● What you will do
Which lines in the listing below contain the word "agent"? Copy each one.

● Records for this exercise

--------------------------------------------------

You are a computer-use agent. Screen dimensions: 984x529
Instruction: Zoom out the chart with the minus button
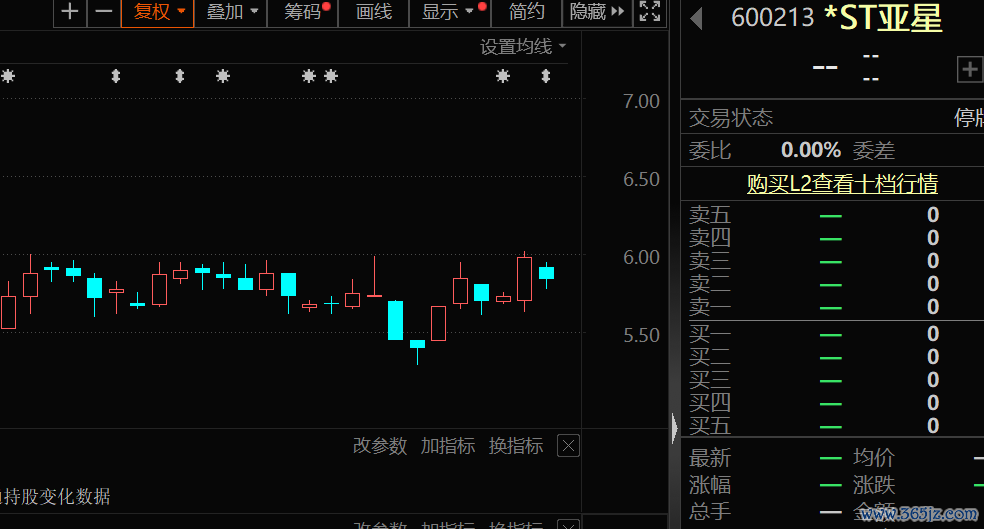[x=103, y=12]
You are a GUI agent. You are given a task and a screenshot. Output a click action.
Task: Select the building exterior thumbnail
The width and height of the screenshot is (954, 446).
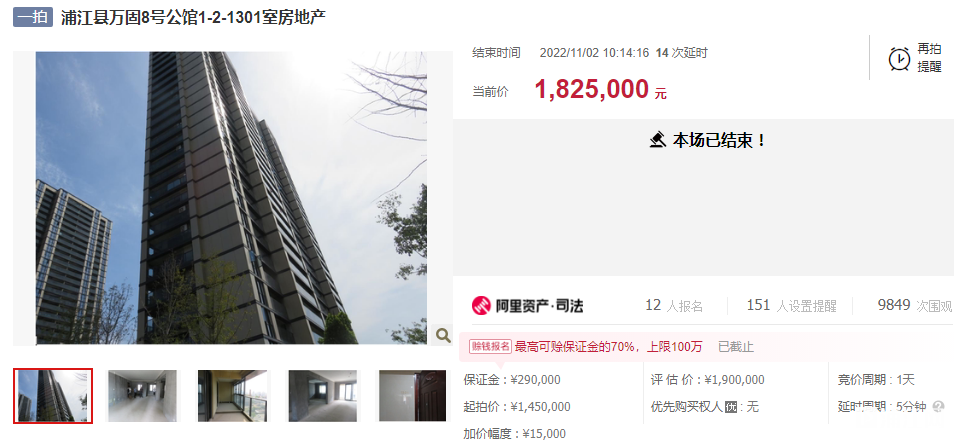[53, 395]
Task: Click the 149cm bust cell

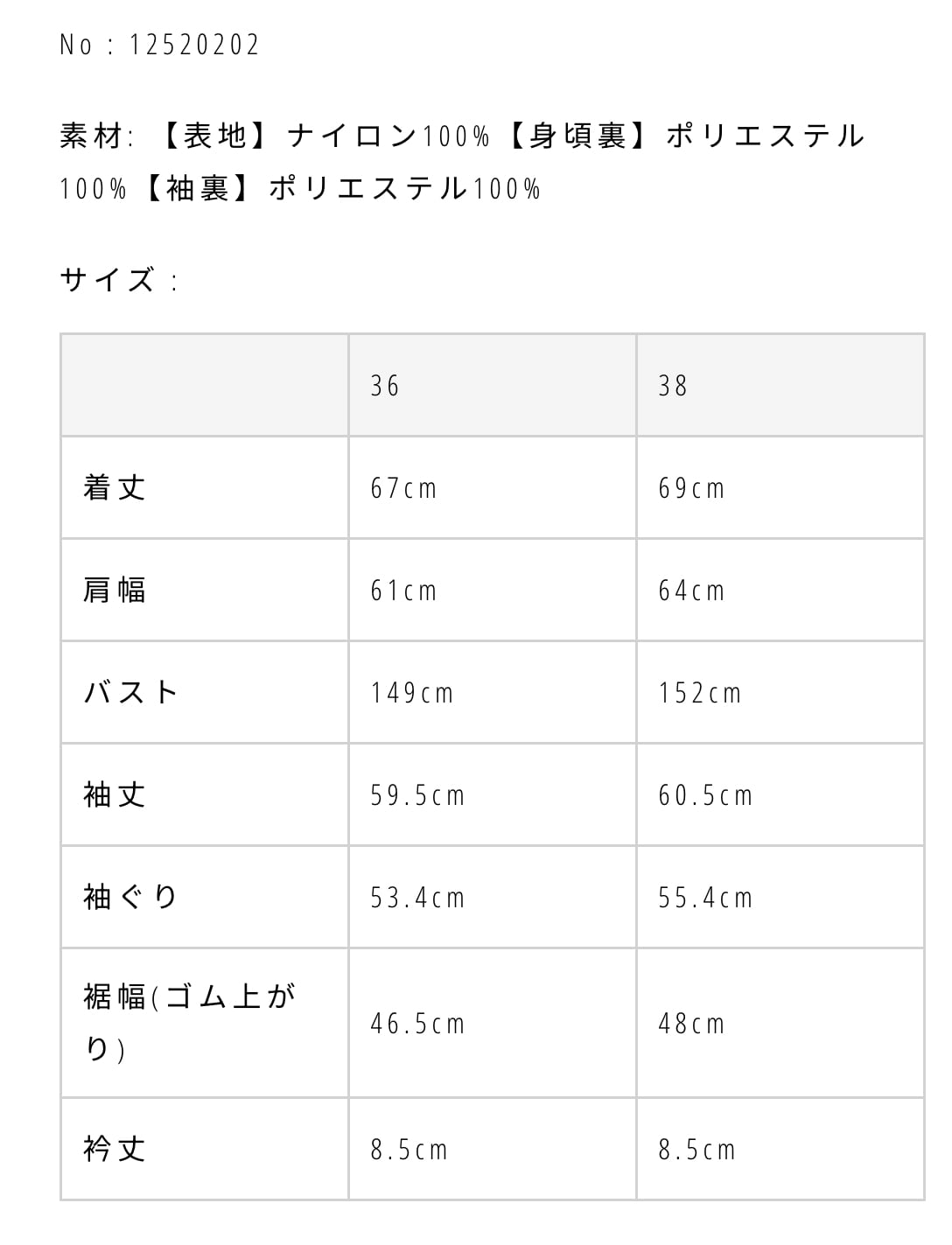Action: (x=412, y=693)
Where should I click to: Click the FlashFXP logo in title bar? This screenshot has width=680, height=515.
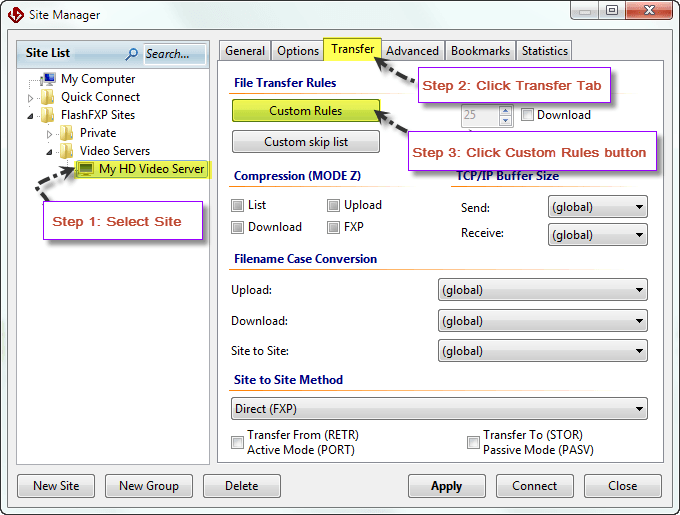coord(16,15)
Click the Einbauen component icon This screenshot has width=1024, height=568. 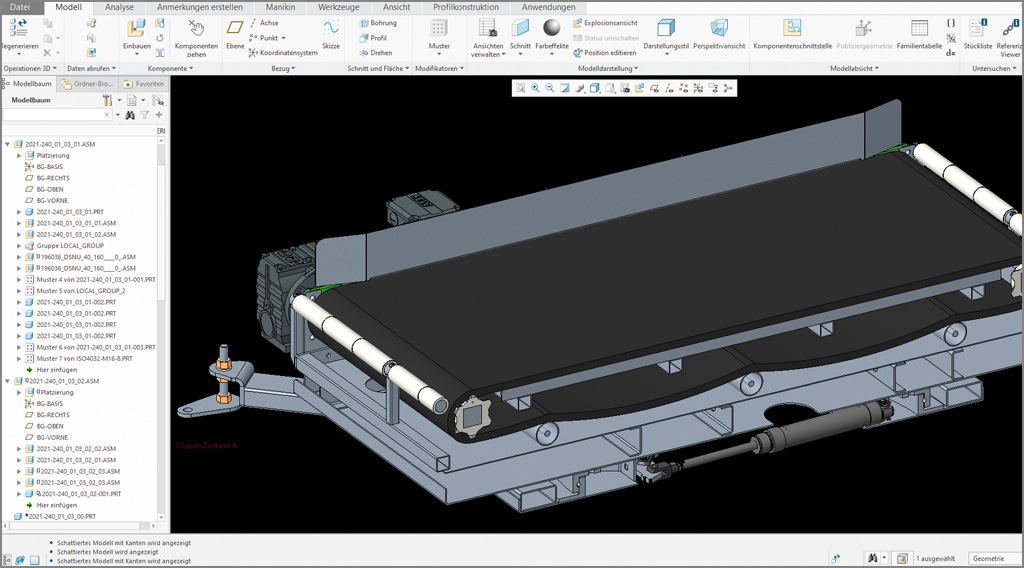(137, 29)
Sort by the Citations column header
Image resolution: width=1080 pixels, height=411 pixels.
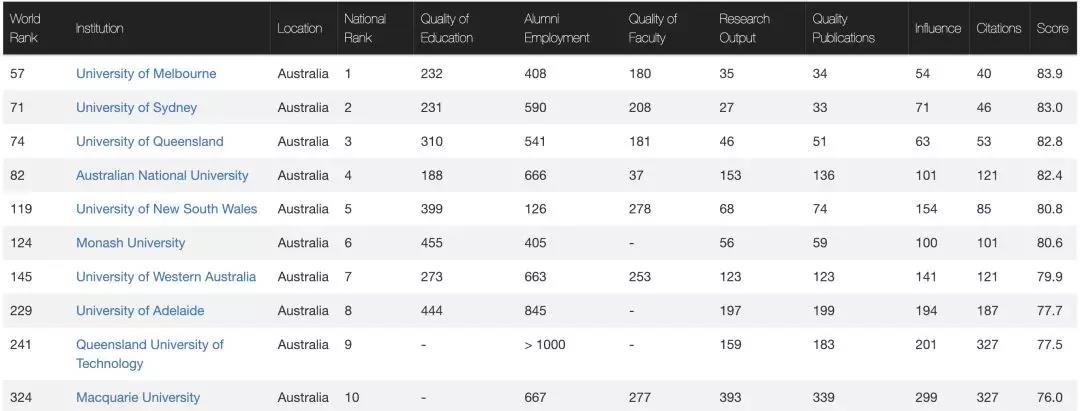[x=999, y=28]
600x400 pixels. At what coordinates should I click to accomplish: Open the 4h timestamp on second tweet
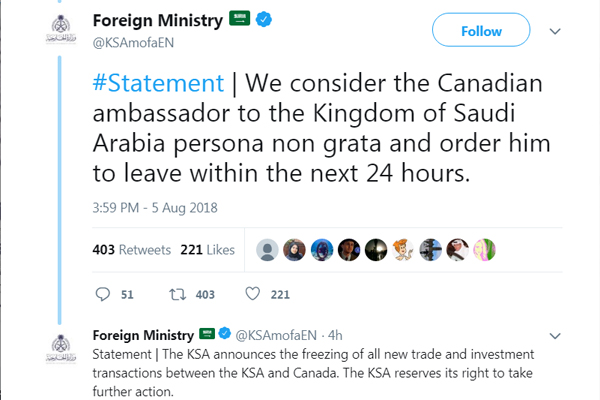335,334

--------------------------------------------------

● Answer section
You are a computer-use agent. Screen dimensions: 984x529
You are a GUI agent. You are given a task and a screenshot. Output a click action.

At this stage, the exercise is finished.